Protect software assets and continuously improve code security through governance of the software supply chain and engineering systems infrastructure. 

5. Monitor and detect threats

Comprehensive coverage and automatic detection of threats to Microsoft production infrastructure and services.

6. Accelerate response and remediation

Prevent exploitation of vulnerabilities discovered by external and internal entities, through comprehensive and timely remediation.

Microsoft concludes that it has implemented this initiative to earn and maintain trust with its customers. Further, it feels a deep sense of responsibility to do its part to keep the world safe and secure. Continuing to improve and adapt to the changing landscape of cybersecurity is job one for Microsoft.

MITRE: Solving Problems for a Safer World

In January 2024, a nation state threat actor compromised over 1700 organizations, and MITRE was one of them. The nation state threat actor leveraged zero-day Ivanti Connect Secure, that is used by organizations to connect to many trusted networks. They bypassed multifactor authentication by using remote session hijacking. MITRE revealed the attack on its Networked Experimentation, Research, and Virtualization Environment (NERVE) in April 2024, with blog posts containing all the details.

Despite following best practices, US Government (CISA) advice, and the vendor’s instructions to upgrade, harden, and replace its Ivanti system, they still fell short of resolving the vulnerabilities and protecting its network.

On May 24th, MITRE concluded its investigation with a call to action. Under its mission of “Solving problems for a safer world,” MITRE says solutions to combat threats must be more sophisticated. To that end, MITRE is calling on the industry to:

  1. Advance Secure by Design principals to make hardware and software secure right out of the box.
  2. Operationalize Supply Chains by utilizing the software bill of material ecosystems. Doing so will provide greater understanding of the threats in upstream software.
  3. Deploy zero-trust architectures that include not only multifactor authentication but also micro-segmentation of networks.
  4. Adopt adversary engagement as a routine part of cyber defense to provide both detection and deterrence to adversaries.

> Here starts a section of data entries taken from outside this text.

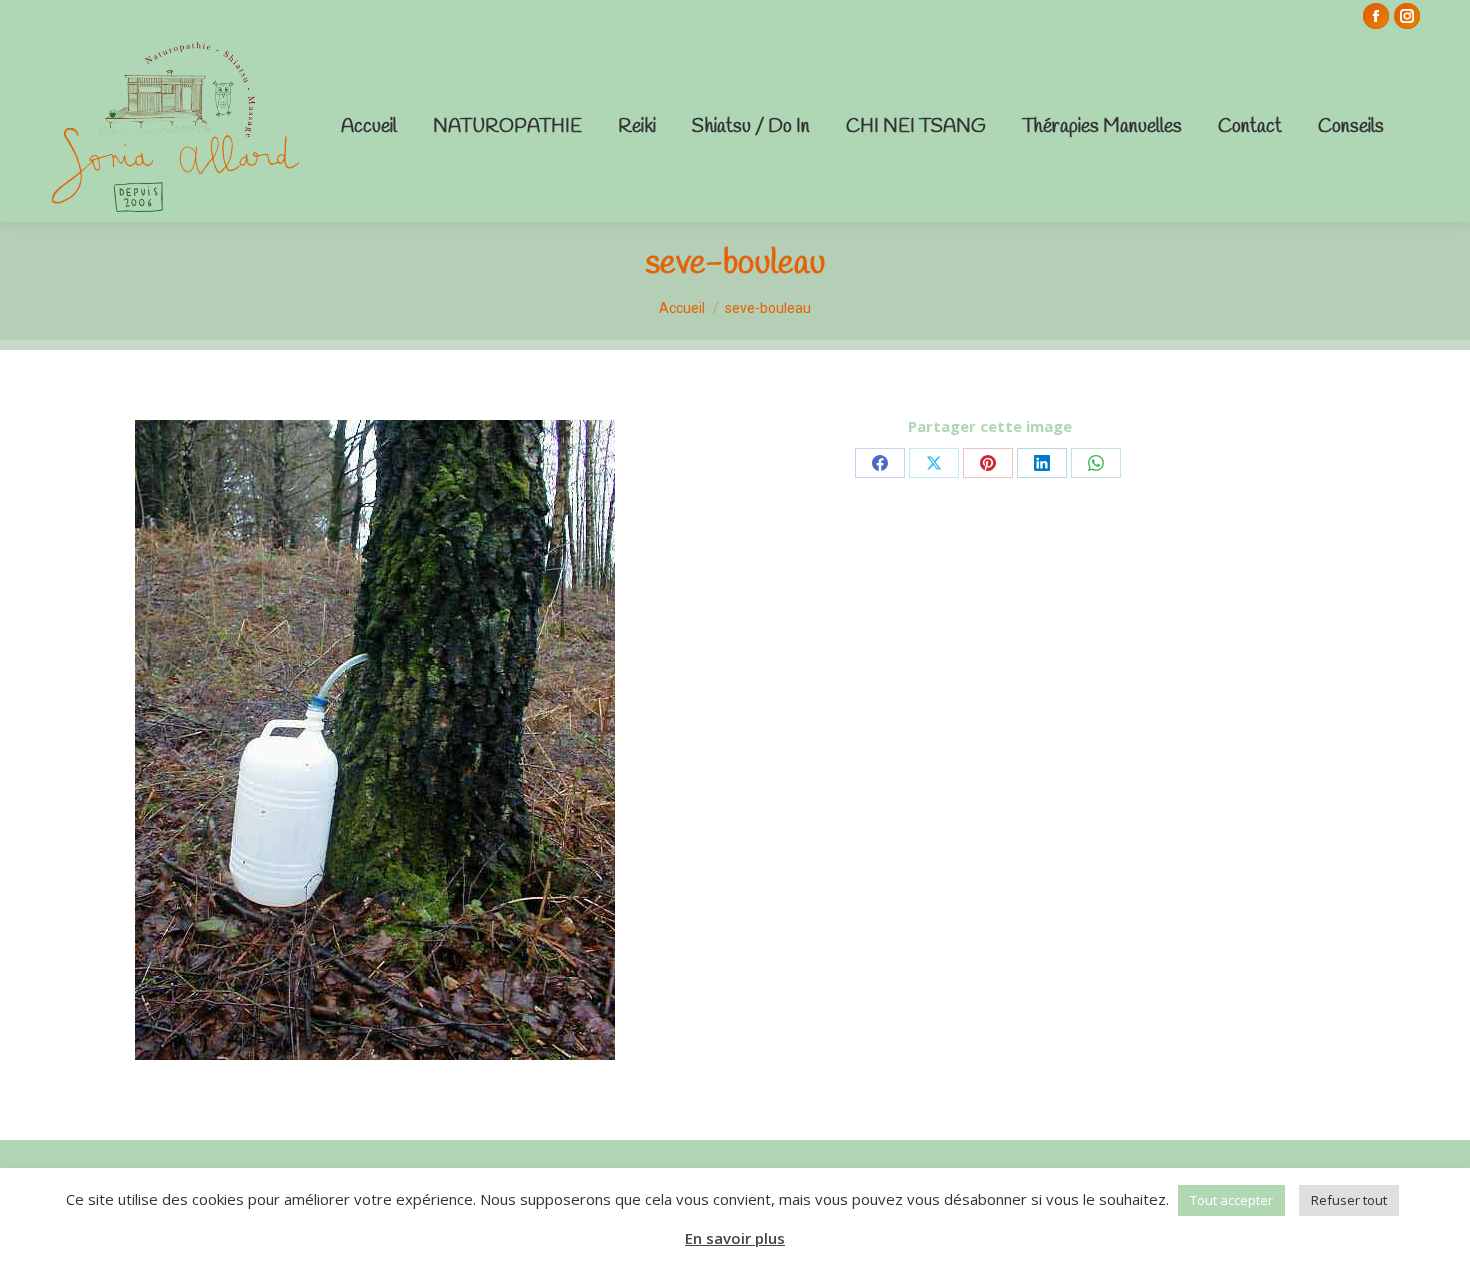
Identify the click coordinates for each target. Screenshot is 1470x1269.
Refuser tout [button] (1349, 1200)
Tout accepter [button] (1231, 1200)
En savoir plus (735, 1238)
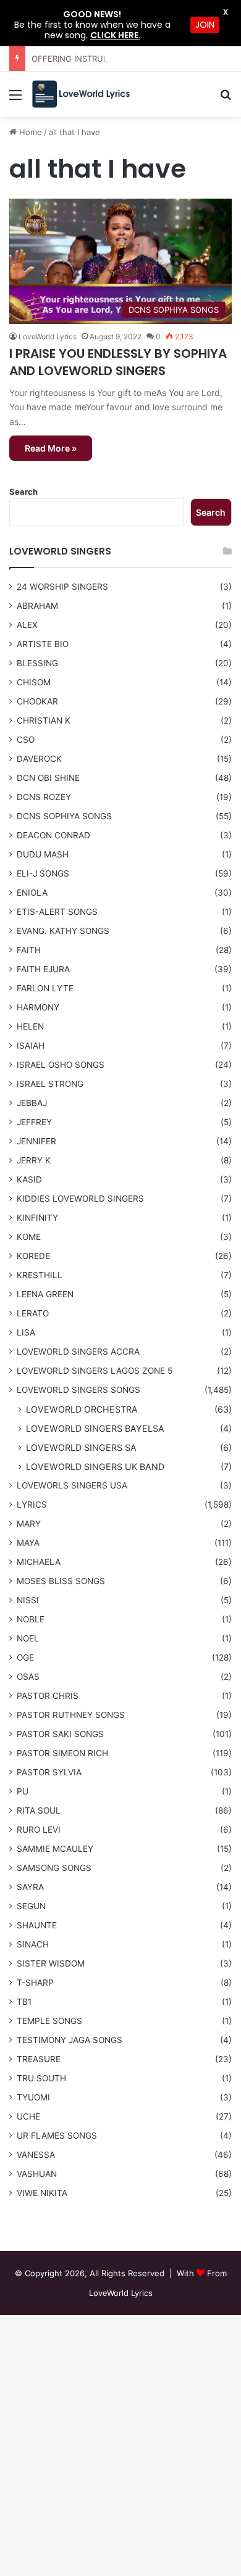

Finally, MITRE says we need to keep up with the advances being made by threats and the new techniques being used by threat actors by developing new security solutions. Working together, the industry can develop and deploy these.

Final Thoughts

Although the “calls to action” sound reasonable and are good ideas, developers don’t create vulnerabilities on purpose. Software companies do spend time trying to design secure products.

The threat landscape is just too large for the crowd to solve. This is like crowdsourcing a moon landing. We don’t see the landscape shrinking without a different kind of federal investment into securing our nation’s businesses and infrastructure from cyber threats.  

What that looks in practice, we’re not certain. Should secure endpoints for SMBs be a public good?  Our experts say they just don’t know.